(Extracted records)
┄┄┄┄┄┄┄┄┄┄┄┄┄┄┄┄┄┄┄┄

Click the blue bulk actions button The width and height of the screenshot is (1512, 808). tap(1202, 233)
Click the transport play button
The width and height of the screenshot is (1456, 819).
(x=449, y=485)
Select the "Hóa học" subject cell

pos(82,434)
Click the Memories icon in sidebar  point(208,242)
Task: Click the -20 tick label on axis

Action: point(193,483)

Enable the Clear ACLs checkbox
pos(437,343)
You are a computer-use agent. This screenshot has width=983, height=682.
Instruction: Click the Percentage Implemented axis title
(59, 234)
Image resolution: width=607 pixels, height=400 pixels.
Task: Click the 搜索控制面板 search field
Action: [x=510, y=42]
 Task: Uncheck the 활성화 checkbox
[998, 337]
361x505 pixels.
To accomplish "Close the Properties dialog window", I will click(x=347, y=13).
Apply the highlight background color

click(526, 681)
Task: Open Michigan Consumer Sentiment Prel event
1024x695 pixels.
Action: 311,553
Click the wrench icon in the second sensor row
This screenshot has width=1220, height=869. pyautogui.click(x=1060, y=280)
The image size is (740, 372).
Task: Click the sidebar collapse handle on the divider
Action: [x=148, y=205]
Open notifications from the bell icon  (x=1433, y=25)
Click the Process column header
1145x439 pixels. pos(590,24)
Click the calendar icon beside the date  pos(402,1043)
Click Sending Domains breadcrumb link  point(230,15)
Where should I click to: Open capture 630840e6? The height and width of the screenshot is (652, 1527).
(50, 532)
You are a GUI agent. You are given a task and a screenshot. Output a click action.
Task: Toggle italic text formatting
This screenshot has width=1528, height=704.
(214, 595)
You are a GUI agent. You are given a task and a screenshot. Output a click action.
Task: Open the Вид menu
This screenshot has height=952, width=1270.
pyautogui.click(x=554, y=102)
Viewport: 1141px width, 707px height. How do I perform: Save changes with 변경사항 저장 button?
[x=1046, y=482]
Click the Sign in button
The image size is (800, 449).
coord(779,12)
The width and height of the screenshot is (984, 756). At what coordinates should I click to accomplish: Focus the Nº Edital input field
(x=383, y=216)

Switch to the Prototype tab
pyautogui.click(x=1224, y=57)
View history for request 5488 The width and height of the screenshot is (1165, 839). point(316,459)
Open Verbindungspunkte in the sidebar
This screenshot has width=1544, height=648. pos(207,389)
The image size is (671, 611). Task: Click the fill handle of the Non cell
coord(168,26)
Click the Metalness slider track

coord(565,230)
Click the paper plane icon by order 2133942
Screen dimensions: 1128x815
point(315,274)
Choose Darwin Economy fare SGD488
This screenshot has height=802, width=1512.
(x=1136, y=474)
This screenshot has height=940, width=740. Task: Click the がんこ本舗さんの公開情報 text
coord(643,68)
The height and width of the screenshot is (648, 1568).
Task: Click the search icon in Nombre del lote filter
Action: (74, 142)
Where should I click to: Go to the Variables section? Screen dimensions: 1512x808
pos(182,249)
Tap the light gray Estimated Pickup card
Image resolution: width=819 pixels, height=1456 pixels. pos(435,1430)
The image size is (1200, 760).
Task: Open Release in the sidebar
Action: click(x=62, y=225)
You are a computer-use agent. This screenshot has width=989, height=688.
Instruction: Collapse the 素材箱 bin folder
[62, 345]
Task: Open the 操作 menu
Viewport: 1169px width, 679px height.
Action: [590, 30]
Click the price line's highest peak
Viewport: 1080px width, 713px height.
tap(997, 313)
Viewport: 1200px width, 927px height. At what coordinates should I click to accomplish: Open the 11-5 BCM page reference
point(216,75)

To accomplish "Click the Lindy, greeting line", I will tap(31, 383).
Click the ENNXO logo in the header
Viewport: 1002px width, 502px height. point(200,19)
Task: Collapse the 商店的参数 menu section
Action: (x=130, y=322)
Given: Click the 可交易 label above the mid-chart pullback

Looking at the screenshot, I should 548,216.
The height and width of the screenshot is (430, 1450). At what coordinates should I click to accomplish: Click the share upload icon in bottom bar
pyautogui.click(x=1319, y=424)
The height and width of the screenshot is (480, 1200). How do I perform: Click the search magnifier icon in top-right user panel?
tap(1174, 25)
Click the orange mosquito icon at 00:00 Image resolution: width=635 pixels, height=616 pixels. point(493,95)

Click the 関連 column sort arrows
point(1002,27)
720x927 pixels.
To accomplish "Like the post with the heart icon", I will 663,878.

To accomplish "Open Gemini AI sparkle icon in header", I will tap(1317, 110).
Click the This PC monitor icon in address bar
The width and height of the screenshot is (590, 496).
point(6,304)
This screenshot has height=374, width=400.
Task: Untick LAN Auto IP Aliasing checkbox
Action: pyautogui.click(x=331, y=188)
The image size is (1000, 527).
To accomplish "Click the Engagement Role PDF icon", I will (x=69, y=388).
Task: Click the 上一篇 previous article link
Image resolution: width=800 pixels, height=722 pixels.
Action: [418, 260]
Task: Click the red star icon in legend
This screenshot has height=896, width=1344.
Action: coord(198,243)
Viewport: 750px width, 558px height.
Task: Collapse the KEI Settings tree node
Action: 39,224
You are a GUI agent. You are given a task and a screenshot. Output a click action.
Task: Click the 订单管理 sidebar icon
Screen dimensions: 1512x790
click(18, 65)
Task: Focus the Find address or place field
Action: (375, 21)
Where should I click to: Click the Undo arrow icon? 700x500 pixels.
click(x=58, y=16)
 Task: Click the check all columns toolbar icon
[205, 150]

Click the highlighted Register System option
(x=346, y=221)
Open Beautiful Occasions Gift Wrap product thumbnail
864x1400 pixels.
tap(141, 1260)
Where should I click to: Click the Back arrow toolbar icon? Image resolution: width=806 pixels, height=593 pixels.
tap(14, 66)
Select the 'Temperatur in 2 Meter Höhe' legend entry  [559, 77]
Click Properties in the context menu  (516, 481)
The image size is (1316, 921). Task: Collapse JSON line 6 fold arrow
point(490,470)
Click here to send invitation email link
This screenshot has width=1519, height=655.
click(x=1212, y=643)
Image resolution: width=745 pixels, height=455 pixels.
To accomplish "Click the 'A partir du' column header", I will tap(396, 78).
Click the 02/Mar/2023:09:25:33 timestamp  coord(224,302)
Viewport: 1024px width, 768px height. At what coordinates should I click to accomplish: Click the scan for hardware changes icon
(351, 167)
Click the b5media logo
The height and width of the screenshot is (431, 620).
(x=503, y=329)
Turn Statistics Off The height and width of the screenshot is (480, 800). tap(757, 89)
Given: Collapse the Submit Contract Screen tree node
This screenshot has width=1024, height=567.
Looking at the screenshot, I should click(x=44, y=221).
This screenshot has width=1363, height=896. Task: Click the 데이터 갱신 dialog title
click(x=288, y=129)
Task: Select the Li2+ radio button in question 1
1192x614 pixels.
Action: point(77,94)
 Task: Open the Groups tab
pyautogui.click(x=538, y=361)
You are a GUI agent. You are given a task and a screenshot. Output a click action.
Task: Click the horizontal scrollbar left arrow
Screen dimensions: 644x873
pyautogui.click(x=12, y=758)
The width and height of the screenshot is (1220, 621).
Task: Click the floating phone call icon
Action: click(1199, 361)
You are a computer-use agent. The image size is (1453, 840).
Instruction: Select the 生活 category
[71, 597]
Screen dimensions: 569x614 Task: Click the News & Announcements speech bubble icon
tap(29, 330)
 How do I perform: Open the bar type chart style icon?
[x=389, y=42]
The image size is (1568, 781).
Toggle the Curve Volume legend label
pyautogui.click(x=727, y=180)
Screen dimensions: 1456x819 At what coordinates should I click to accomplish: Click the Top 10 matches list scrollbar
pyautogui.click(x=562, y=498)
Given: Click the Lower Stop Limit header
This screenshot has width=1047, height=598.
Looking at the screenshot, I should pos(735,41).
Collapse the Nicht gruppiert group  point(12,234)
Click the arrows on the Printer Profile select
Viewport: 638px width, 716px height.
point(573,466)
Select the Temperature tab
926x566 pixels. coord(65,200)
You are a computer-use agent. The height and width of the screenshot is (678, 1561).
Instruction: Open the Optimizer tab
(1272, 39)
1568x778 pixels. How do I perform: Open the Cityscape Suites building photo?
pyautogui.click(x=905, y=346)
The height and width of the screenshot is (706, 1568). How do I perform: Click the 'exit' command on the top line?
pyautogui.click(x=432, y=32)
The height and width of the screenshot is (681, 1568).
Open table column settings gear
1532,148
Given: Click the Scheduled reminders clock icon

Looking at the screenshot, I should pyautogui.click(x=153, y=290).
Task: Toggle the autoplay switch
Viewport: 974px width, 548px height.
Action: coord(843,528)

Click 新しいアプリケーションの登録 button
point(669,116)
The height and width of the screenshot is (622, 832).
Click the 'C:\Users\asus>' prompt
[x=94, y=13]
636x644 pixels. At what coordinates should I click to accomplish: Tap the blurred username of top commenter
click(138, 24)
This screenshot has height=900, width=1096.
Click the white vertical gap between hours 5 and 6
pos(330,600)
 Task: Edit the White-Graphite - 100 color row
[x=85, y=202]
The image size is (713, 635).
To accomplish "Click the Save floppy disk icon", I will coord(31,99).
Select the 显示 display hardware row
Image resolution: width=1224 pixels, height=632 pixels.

┄┄┄┄┄┄┄┄┄┄┄┄┄┄┄┄┄┄┄┄

■ **Exercise brief**
Within the data above, the lines from the one with "1568x778 pixels. How" to the one with "The height and width of the screenshot is (681, 1568)." must be repeated exactly; no other line belongs in the answer.

■ **Answer below**
1568x778 pixels. How do I perform: Open the Cityscape Suites building photo?
pyautogui.click(x=905, y=346)
The height and width of the screenshot is (706, 1568). How do I perform: Click the 'exit' command on the top line?
pyautogui.click(x=432, y=32)
The height and width of the screenshot is (681, 1568).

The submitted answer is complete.